The Rest
Before the First Pixel
Where do you start?
Not with a color palette. Not with a component library. Not with a Figma file. You start with meaning — the semantic decisions that every visual decision will be built on top of.
Most designers get this backwards. And the cost doesn't show up immediately. It shows up later.
The Problem With Starting in Figma
Most design systems start as a Figma file. A designer opens a blank canvas and begins making visual decisions — a color palette, a type scale, a button style. It feels productive. Things are being made.
But visual decisions made without semantic foundations are guesses. The color palette has no roles assigned. The type scale has no hierarchy tier definitions. The button style has no contract. These decisions look like a design system. They aren't one yet. They're a collection of visual choices waiting for meaning to be retrofitted onto them.
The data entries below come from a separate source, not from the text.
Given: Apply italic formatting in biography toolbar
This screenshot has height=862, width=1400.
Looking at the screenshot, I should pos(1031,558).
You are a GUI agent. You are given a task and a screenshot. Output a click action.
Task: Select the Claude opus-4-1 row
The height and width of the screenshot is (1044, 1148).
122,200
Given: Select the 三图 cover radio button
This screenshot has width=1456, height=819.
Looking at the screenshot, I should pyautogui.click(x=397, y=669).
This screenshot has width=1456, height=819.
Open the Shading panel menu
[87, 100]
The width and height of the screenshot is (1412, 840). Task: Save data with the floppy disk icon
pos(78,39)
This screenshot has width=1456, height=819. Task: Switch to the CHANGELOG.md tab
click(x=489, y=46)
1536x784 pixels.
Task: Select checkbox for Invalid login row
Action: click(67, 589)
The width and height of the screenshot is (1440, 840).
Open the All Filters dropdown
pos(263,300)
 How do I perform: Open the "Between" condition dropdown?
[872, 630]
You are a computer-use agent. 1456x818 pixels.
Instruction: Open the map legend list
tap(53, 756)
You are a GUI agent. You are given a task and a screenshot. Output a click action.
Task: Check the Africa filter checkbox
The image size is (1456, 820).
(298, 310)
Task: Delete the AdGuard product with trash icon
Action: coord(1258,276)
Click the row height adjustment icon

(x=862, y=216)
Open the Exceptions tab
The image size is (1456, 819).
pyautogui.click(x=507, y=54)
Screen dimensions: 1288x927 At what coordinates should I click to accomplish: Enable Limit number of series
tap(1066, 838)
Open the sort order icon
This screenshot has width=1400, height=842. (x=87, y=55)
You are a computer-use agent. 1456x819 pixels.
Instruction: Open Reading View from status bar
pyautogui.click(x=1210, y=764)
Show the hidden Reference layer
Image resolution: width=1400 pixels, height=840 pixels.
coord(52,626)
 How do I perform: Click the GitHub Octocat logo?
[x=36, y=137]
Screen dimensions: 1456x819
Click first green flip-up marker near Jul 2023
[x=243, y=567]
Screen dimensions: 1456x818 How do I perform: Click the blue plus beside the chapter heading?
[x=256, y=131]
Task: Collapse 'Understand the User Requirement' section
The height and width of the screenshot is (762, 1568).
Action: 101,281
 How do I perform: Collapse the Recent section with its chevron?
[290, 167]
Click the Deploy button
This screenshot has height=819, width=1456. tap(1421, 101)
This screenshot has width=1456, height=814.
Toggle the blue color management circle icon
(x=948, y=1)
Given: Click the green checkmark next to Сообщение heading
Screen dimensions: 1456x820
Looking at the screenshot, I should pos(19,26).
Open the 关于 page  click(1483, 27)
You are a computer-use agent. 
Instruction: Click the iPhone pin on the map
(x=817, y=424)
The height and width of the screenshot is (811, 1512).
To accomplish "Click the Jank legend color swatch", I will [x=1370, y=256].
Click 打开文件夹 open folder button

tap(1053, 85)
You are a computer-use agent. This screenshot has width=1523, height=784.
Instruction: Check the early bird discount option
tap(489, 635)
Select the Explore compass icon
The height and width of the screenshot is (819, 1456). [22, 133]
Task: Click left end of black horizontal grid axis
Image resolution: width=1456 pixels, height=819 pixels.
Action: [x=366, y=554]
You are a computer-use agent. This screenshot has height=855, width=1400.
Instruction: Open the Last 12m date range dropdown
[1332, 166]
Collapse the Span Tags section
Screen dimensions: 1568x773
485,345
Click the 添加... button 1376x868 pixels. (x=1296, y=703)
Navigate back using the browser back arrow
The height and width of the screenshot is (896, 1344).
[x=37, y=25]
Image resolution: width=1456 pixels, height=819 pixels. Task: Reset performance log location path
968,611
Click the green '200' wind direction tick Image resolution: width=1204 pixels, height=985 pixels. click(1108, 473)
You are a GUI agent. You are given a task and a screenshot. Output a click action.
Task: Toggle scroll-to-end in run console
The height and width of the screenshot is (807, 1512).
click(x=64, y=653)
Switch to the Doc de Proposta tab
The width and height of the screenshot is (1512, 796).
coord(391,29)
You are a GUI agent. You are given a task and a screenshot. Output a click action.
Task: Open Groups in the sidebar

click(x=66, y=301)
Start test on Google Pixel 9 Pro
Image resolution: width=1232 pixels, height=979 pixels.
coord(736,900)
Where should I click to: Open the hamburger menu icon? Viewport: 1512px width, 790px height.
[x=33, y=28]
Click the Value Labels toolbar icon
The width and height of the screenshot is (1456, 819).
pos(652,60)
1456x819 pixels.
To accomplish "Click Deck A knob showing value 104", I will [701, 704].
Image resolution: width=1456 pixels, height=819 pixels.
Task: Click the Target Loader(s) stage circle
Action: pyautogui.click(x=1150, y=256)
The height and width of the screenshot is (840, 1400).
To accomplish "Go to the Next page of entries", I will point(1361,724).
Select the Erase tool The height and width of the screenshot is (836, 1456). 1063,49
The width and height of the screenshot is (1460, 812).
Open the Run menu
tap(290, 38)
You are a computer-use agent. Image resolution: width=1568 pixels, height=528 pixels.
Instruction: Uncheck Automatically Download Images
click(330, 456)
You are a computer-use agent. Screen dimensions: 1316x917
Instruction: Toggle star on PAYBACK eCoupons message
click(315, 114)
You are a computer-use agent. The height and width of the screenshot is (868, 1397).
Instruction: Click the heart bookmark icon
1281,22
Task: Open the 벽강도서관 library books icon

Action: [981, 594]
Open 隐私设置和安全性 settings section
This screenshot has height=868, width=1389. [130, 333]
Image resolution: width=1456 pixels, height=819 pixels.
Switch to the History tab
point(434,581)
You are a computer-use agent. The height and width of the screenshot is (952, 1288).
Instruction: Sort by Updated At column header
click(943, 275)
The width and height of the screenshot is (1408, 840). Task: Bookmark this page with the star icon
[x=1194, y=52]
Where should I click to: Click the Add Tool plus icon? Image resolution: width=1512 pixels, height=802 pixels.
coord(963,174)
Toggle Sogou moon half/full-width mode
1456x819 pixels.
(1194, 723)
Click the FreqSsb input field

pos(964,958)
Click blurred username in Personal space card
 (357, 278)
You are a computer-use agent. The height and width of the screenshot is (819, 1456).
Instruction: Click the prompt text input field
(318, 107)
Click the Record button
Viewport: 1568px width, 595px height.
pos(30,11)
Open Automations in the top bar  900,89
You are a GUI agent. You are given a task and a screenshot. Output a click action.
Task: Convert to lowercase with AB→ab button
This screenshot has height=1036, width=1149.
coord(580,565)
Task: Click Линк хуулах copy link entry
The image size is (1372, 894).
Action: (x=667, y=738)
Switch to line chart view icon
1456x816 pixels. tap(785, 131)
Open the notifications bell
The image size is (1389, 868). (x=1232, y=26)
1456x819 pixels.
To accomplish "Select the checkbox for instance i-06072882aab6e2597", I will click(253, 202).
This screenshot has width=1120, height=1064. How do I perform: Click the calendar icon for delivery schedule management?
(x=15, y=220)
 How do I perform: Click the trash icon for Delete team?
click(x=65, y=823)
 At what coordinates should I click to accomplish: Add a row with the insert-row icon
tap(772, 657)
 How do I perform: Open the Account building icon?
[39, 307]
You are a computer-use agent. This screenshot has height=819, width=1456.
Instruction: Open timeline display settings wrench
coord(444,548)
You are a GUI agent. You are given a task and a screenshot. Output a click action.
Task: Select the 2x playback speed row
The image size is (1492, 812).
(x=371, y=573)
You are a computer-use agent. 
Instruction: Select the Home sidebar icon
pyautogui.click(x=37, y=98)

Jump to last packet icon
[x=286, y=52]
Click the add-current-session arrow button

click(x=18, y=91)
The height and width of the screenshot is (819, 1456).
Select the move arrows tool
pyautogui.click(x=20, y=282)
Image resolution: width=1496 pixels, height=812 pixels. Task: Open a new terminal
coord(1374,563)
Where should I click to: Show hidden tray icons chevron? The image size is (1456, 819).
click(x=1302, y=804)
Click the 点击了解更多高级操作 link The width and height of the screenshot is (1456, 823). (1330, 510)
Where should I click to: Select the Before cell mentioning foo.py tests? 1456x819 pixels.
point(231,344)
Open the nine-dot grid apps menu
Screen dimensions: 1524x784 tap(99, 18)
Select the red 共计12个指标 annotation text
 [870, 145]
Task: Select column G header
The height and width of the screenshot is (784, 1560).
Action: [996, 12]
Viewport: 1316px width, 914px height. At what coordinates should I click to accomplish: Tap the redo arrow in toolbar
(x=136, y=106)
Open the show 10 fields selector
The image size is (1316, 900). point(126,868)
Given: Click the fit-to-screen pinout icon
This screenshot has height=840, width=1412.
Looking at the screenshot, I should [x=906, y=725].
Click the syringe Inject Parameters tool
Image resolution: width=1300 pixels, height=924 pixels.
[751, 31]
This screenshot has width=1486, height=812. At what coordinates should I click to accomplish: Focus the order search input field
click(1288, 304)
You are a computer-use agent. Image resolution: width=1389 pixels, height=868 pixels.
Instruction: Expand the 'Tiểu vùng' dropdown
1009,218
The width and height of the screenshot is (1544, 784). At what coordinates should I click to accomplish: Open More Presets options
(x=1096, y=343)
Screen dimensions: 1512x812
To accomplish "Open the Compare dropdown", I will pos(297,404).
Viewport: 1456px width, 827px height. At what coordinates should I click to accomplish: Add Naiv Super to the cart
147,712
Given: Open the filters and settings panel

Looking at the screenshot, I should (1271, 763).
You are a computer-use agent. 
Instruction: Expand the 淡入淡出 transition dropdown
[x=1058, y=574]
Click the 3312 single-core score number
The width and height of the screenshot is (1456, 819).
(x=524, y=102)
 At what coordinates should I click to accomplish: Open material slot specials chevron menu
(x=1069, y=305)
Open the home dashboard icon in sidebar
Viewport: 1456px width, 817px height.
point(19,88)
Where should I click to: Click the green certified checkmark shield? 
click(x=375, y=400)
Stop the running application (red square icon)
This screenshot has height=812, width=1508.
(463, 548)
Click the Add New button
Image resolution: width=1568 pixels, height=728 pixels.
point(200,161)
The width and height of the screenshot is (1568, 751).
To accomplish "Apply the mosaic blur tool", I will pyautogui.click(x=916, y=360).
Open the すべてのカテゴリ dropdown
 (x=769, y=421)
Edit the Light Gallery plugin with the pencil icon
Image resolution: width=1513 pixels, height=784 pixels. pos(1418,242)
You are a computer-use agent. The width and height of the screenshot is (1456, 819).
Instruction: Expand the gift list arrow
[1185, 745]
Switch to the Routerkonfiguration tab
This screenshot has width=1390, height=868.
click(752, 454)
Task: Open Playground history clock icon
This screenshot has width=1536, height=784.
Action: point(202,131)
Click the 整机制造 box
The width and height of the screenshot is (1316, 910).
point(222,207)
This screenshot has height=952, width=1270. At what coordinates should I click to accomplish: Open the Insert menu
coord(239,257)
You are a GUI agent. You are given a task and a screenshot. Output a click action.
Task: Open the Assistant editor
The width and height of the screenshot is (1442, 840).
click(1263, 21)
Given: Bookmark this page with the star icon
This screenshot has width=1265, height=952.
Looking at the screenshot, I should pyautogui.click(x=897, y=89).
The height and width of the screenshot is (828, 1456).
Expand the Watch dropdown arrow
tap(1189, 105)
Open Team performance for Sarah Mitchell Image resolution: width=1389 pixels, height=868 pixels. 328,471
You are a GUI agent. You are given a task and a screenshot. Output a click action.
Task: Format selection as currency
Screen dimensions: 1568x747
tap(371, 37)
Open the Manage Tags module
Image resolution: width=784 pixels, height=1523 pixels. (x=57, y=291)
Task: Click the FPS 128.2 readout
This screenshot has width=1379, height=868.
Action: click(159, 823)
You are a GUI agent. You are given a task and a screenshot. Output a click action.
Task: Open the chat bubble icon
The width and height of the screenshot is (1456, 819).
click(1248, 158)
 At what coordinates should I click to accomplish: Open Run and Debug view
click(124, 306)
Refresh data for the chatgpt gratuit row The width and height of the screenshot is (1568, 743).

The cost shows up when a second designer joins and uses the button style for navigation elements, because nobody defined what buttons are for. When a third color appears on a specific screen and nobody remembers why, because the role system was never established. When spacing looks inconsistent across the product because different designers made different local decisions about gaps that were never assigned to tiers.
The fix is simple: invert the order. Meaning first. Visual expression second. The Figma file comes after the semantic layer is established — and when it does, every decision in it has a reason.
Two Scenarios, Same Questions
Whether you're building from scratch or reviewing something that exists, the questions are identical.
Starting from scratch: You have freedom. The risk is that freedom becomes arbitrariness — decisions made by aesthetic preference rather than semantic intent. The methodology gives freedom a structure. Each decision narrows the possibility space for the next.
Reviewing an existing system: You have decisions — most of which were never explicitly made. They accumulated. The risk is that you optimize what's there rather than asking whether what's there is right. The methodology gives review a standard: not "is this inconsistent?" — which is a symptom — but "what rule was this trying to follow, and is it following it?"
The Five Decisions Before Any Component
Atomic design tells you how to organize components. It doesn't tell you what they mean. Before defining a single button or card, five foundational decisions need answers:
1. Emotional register. What does this product feel like to use? Three words. Emotional, not visual. What must it never feel like? These aren't preferences — they're filters. Every decision that follows gets tested against them.
2. Entity vocabulary. What are the first-class objects? Not components — domain objects. In a CRM: customers, deals, contacts. In a project tool: projects, tasks, members. Every first-class entity gets its own route, its own page, its own set of actions. This is information architecture before it's navigation architecture.
3. Action vocabulary. What classes of action exist? Destructive, constructive, mutative, navigational, background. For each: what's the confirmation gate, the feedback sequence, the reversibility window, the error contract. This is the behavioral design system — defined here, before any component is designed.
4. Spatial system. The spacing scale. The hierarchy tiers. Not as visual values yet — as structural decisions. How many tiers of separation exist? What is the ratio between them? These become the skeleton's proportions.
5. Elevation and treatment semantics. What categories of element exist in the visual hierarchy? How many elevation levels? What does each level mean — surface, component, overlay, modal? What treatments mark what categories?
These five decisions are the foundation that everything else inherits from. Get them right, and the system builds itself. Skip them, and you'll spend months fixing problems that shouldn't exist.
The rest of this book is about those decisions — each one, in depth, with the contracts they create and the consequences of breaking them.